Mögliche Orientierungspunkte finden sich außerdem in der allgemeinen empirischen Unterrichtsforschung. Vor dem Hintergrund sozialkonstruktivistischer Grundlagen (vgl. Reusser & Reusser-Weyeneth, 1994a) wird angenommen, dass die Art der Betreuung der Problemlösungsprozesse zentral durch zwei Tätigkeiten beeinflusst wird: die Diagnostik des Schülerhandelns als wichtiger Kontext und die Betreuung der Problemlösungsprozesse im engeren Sinne. Daher werden in Kapitel 4.1.1 Überlegungen der empirischen Unterrichtsforschung zur Diagnostik durch Lehrkräfte im Unterricht, aber auch bewegungsbezogene Ansätze zur Diagnostik aufgegriffen. In Kapitel 4.1.2 werden in Hinblick auf die Betreuung der Problemlösungsprozesse der Schüler den oben genannten pädagogisch-praktischen Ansätzen auch Ergebnisse der allgemeinen und bewegungsbezogenen empirischen Unterrichtsforschung und der Ansatz des Scaffoldings an die Seite gestellt, der auf sozialkonstruktivistischen Theorien basiert.
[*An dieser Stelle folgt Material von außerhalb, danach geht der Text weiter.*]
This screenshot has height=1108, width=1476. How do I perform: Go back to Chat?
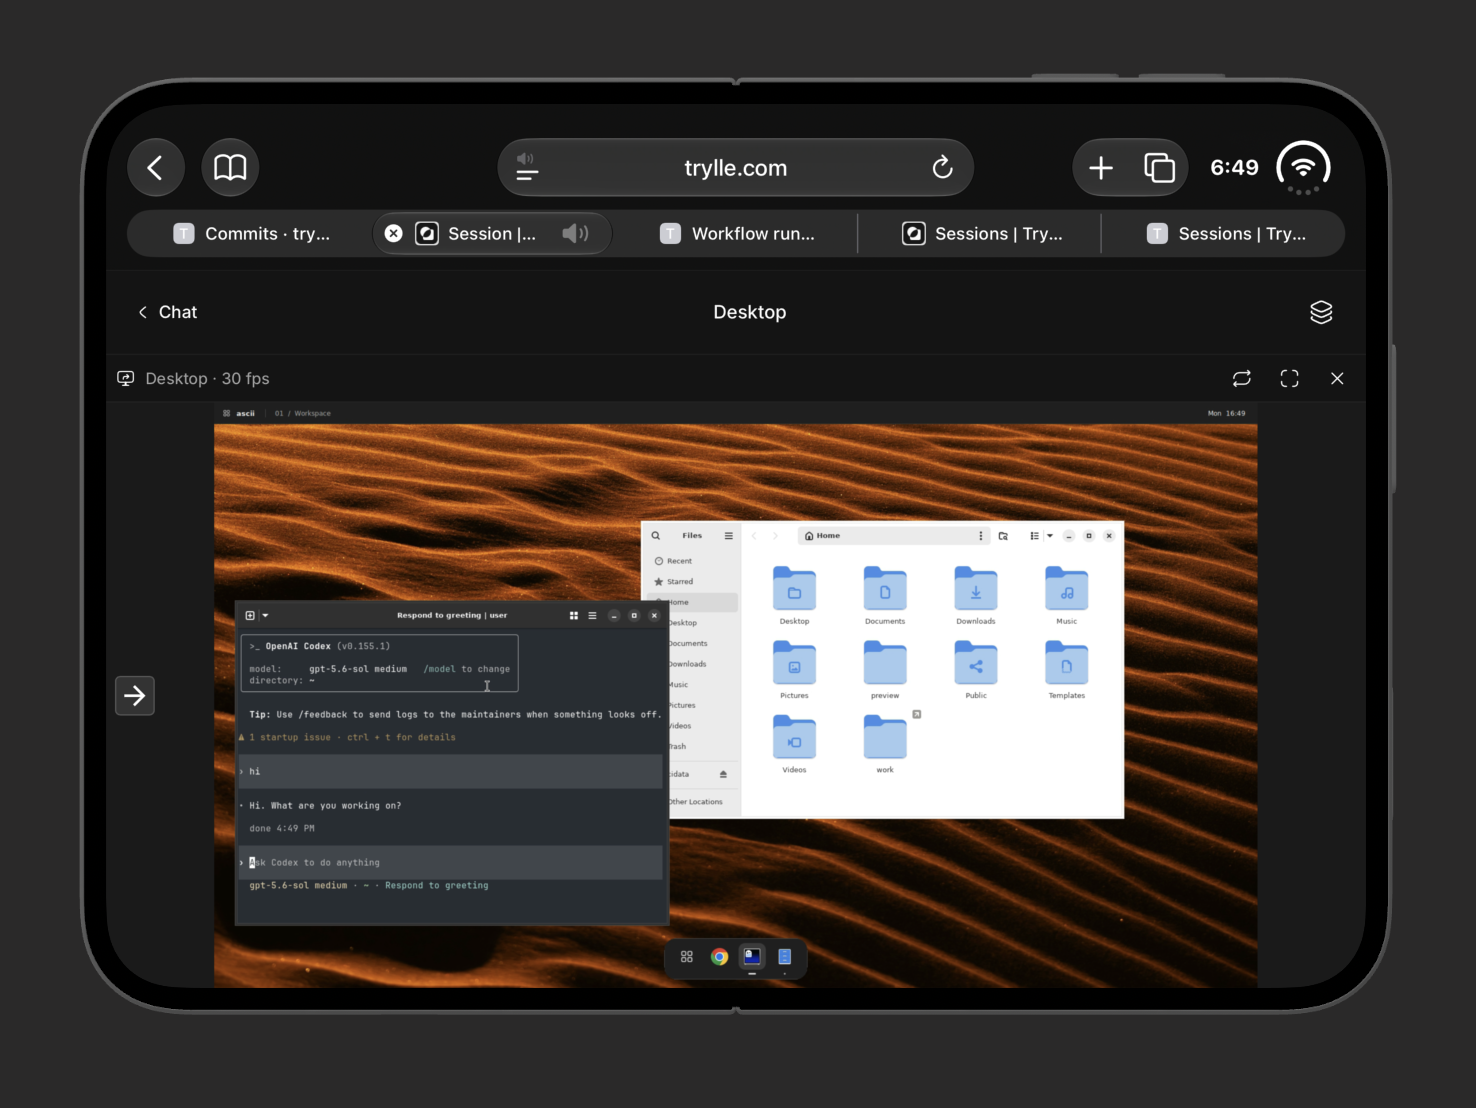click(167, 312)
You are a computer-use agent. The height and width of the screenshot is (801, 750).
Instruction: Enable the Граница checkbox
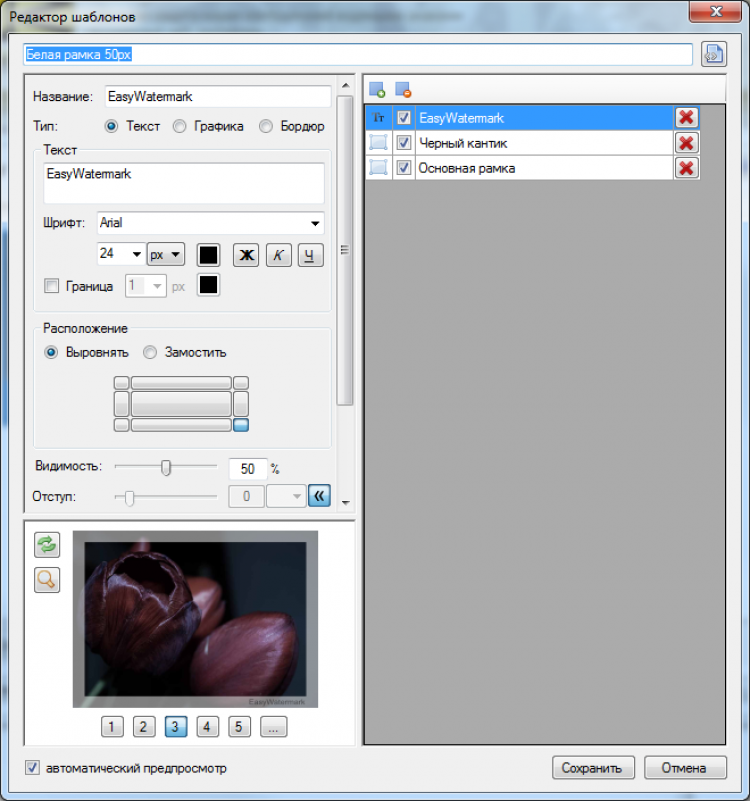tap(52, 286)
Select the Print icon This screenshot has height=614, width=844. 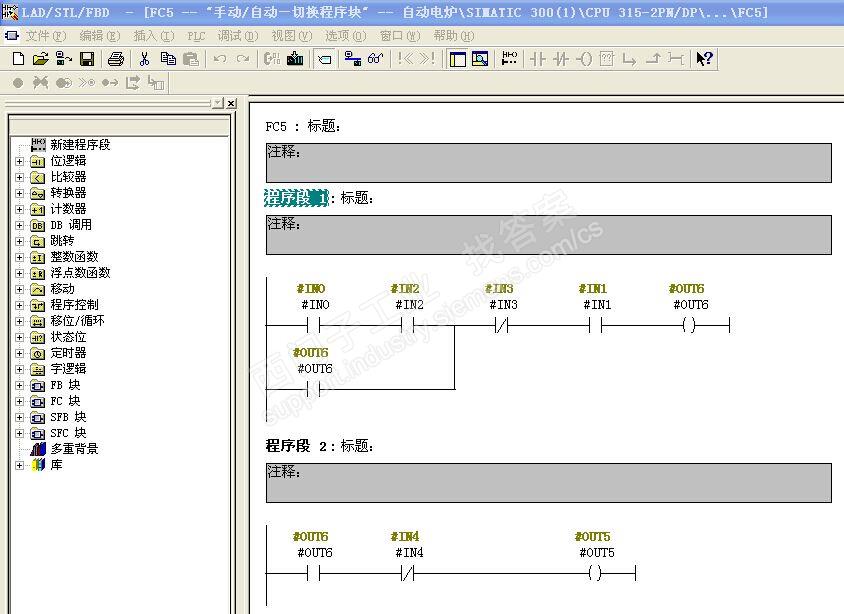coord(118,59)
Vor dem Hintergrund der Ergebnisse von Studie I und den weiteren rezipierten theoretischen Grundlagen, wird als Ergebnis von Studie II ein Modell skizziert, das die Anpassung des Lehrerhandelns an das Schülerhandeln darstellt (Kapitel 4.2). Diesem zufolge ist es für das Lehrerhandeln zentral, erstens an die Struktur der Problemlösungsprozesse der Schüler und zweitens an das Verantwortungsübernahmepotential der Schüler angepasst zu sein. Es wird angenommen, dass die Schüler bei angepassten Verhaltensweisen der Lehrkraft eher Fortschritte in der Lösung der Problemzusammenhänge machen und mehr Verantwortung für den Problemlösungsprozess übernehmen.